Abstract
Background: Hyponatremia due to syndrome of inappropriate antidiuresis (SIAD) is a common and challenging electrolyte disorder, particularly in hospitalized and elderly patients. Conventional treatments, such as fluid restriction and vasopressin receptor antagonists, have limitations related to efficacy, tolerance, availability, and cost. Sodium-glucose co-transporter 2 inhibitors (SGLT2i), primarily used for type 2 diabetes, have shown potential in promoting osmotic diuresis and free water clearance, making them a promising therapeutic alternative for SIAD-induced hyponatremia.
Methodology: A retrospective cohort study was conducted at Northwest General Hospital, Peshawar, Pakistan, analyzing medical records of 50 adult patients diagnosed with SIAD-associated hyponatremia between March and August 2025. Patients who received SGLT2i during treatment were included. Data on demographics, laboratory values (including serum sodium levels), and treatment outcomes were collected. The primary outcome was the change in serum sodium after SGLT2i initiation. Statistical analyses were performed using paired t-tests, with p < 0.05 considered significant.
Results: The mean baseline serum sodium was 122.4 ± 4.8 mmol/L. Within 72 hours of starting SGLT2i therapy, the mean sodium level increased to 129.1 ± 3.9 mmol/L (p < 0.001), with 72% of patients achieving normonatremia (≥135 mmol/L) within one week. The mean sodium increase at 72 hours was +6.7 ± 2.8 mmol/L. Mild, self-limited polyuria occurred in 16% of patients. No serious adverse events, volume depletion, or renal function deterioration were observed.

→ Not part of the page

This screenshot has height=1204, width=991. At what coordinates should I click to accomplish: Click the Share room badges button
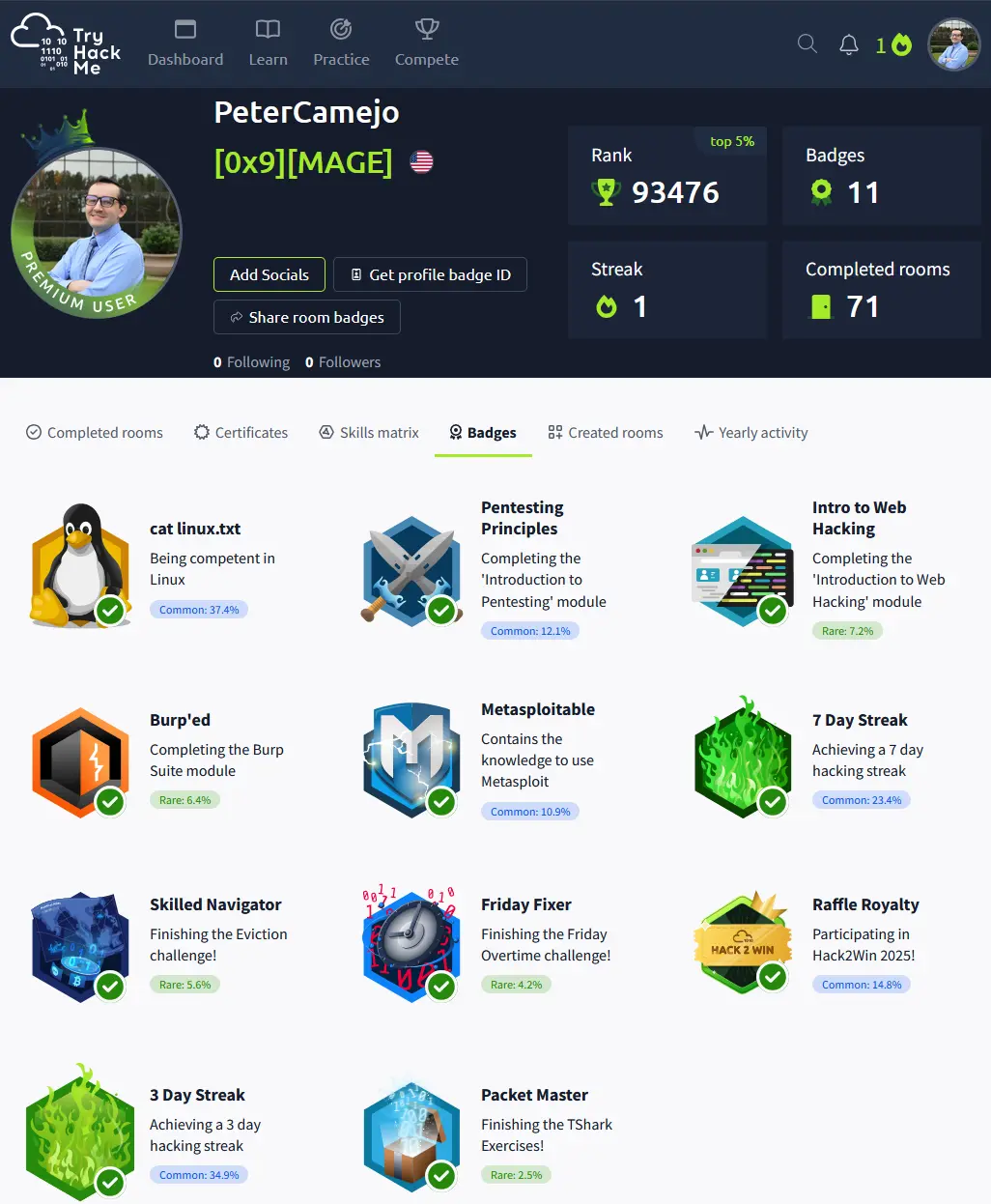(x=306, y=317)
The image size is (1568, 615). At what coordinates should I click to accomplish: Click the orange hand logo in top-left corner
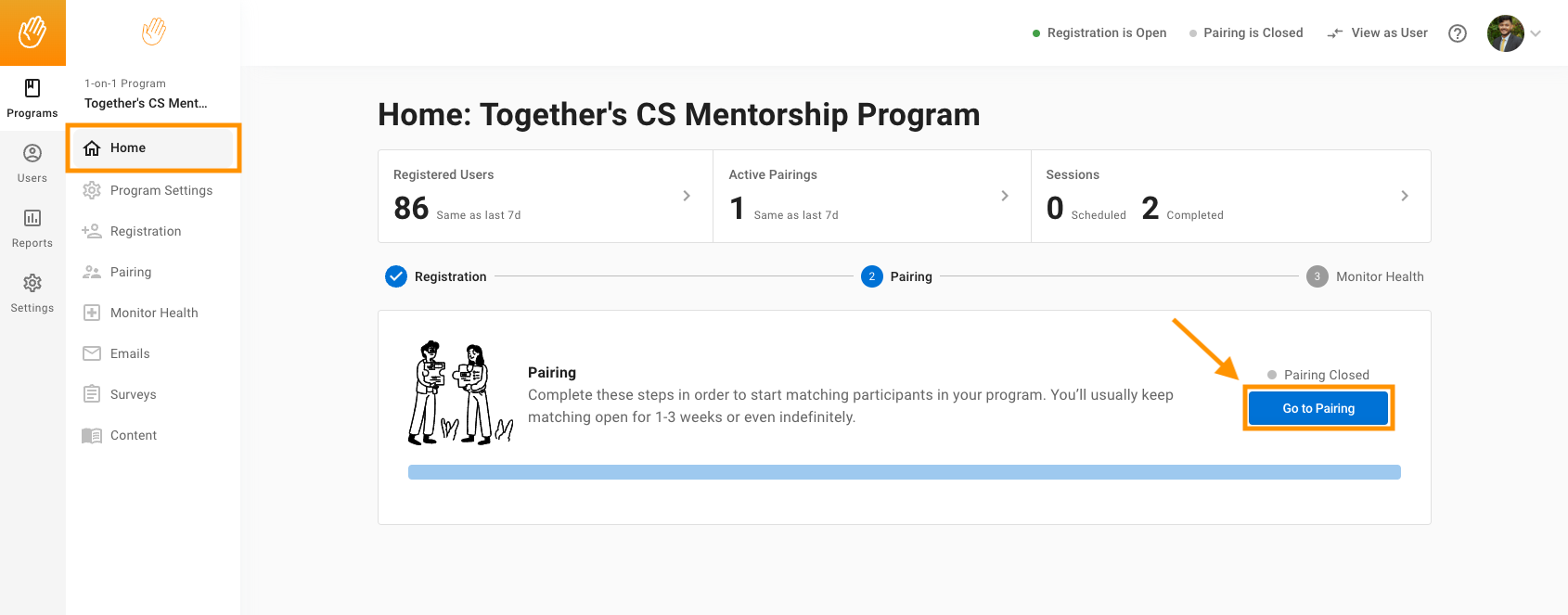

Conclusion: SGLT2i significantly improved serum sodium levels in patients with SIAD-associated hyponatremia, demonstrating a favorable safety and tolerability profile. These findings suggest that SGLT2i may offer a viable, accessible alternative to traditional therapies for managing hyponatremia in SIAD. Prospective randomized trials are needed to confirm these results and establish long-term safety and efficacy.